Capítulo diecisiete
La abuela Lloyd se tambaleó con el alma enferma por el camino del risco. Había un largo camino hasta Charlottetown y había salido sin dinero ni comida. Pero lo recorrería. ¿Acaso no le había dicho esa muchacha, Sara, que Sylvia necesitaba su ayuda? En su mano estaba el enviar a la hija de Richard Grey a Europa para que completara su educación musical, y lo sabía. No tenía ninguna duda de que si ella, Margaret Lloyd, le pedía a Andrew Cameron que ayudase a Sylvia, él lo haría. No, lo que le molestaba era haber dudado. No había querido rechazar y dominar su orgullo para pedir un favor al hombre que la había engañado tan amargamente.
Peg tenía razón; no pensaba en los demás. Sólo en sí misma, sólo en su orgullo, que se había hecho tan abundante y espeso que amenazaba con ahogar a las demás emociones. Pero ahora lo combatiría, y al combatirlo, dejaría que el amor creciese.
El amor es un gran obrador de milagros, y nunca mostró su poder con tanta fuerza como en aquel tormentoso día en que la abuela Lloyd se dispuso a ir a pie hasta Charlottetown por el bien de Sylvia.
La lluvia bailaba y caía de una forma salvaje. Los altos árboles se agazapaban sobre el camino, como queriendo protegerse la cabeza del implacable golpeteo. Toda la luz había huido del cielo. Los arbustos y los matorrales se inclinaban y lloraban, mientras el agua fluía de sus postradas formas.
Charcos profundos y espumosos se abrían de un lado al otro del camino. Al principio, la anciana intentó evitarlos de un salto. Pero pronto se rindió y chapoteó ciegamente en ellos. Tenía los zapatos empapados mucho antes de llegar a Bright River, y producían un sonoro chapoteo a medida que andaba.

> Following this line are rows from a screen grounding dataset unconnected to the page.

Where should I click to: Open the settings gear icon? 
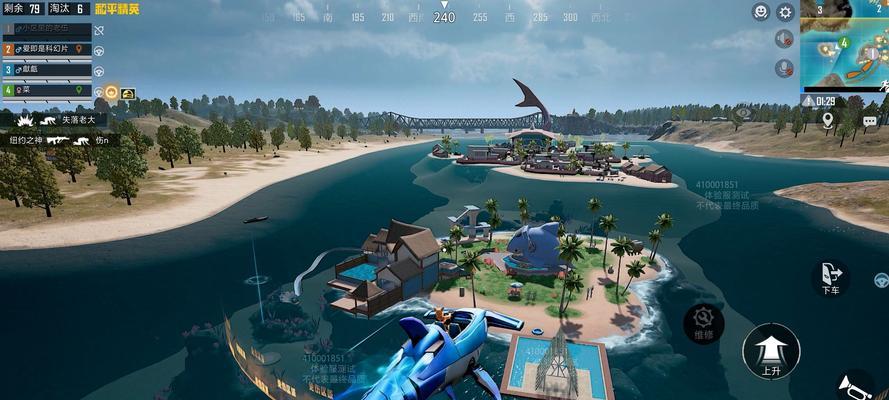(x=786, y=12)
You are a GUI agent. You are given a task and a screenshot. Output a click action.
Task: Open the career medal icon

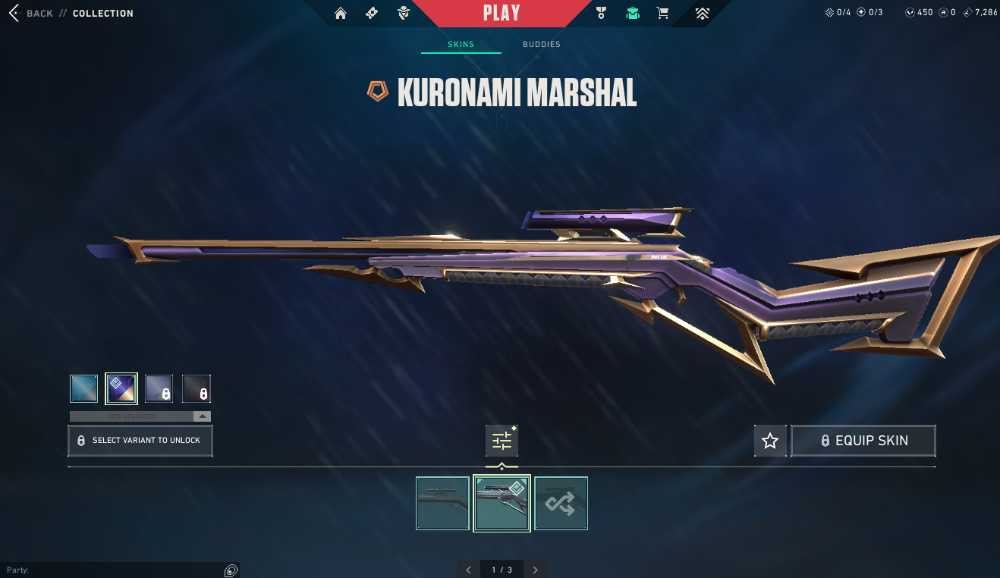click(x=601, y=13)
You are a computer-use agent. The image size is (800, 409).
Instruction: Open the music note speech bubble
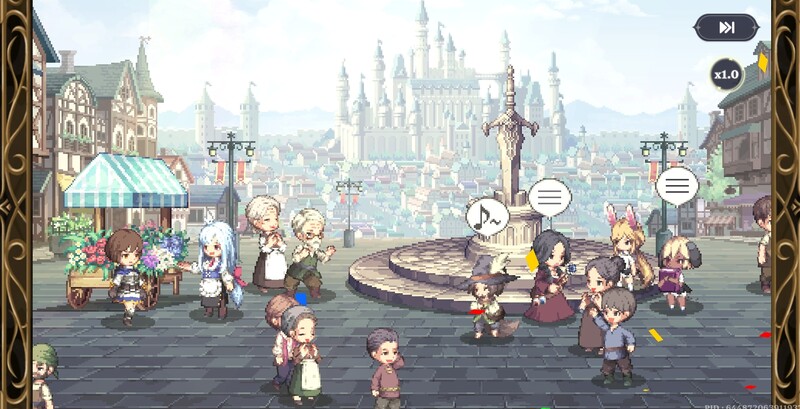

Al poco de dejar atrás Bright River, el señor Harmon McIlroy, un granjero que iba por el mismo camino, se ofreció a llevarla en su carro. La anciana aceptó agradecida.
Estaba demasiado cansada para entablar una conversación y el señor Harmon no tenía ni idea de quién era. Pero pensó que estaba inusualmente pálida y demacrada, «como si no hubiera dormido o tomado un bocado desde hacía una semana», dijo luego a su mujer durante la cena.
Cuando llegaron a la bifurcación del camino en que él se desviaba, le ofreció cobijo en su granja, pero la anciana rechazó la oferta.
—No, gracias —dijo, mientras se ajustaba el húmedo mantón sobre los hombros—. Debo estar en Charlottetown antes del anochecer.
Harmon la ayudó a bajar de la carreta, se despidió con la mano y dirigió la yunta de caballos tordos hacia su casa.
—Con este tiempo yo no dejaría a la intemperie ni a un perro —murmuró para sí, preguntándose qué asunto podría ser tan importante para que una anciana soportara tan terrible aguacero.
Para cuando la señora Lloyd llegó a Charlottetown, la lluvia ya había desahogado la mayor parte de su furia. Caía apáticamente, como si hubiera perdido el interés por hacerlo. Todavía le quedaban tres kilómetros más por recorrer, ya que Andrew Cameron vivía a cierta distancia del pueblo. Se sentía como caminando por una pesadilla. Nada importaba excepto la fuerza para poner un pie delante del otro. Nada importaba excepto que hacía este enorme esfuerzo por Sylvia.
Los transeúntes la saludaban educadamente, o la miraban por el rabillo del ojo. Ella no los veía. Sólo la memoria la guió los últimos ochocientos metros, pues el sol había aparecido de repente entre la espesa masa de nubes y su repentino brillo hizo que le llorasen los ojos.
Mientras se tambaleaba por el camino de la mansión, tan impecable y cuidado como el propio Andrew Cameron, se dio cuenta de que un ardiente calor había tomado el lugar de su anterior tiritona.
—Cómo debe estar pegando el sol —pensó mientras alargaba una temblorosa mano y llamaba a la puerta.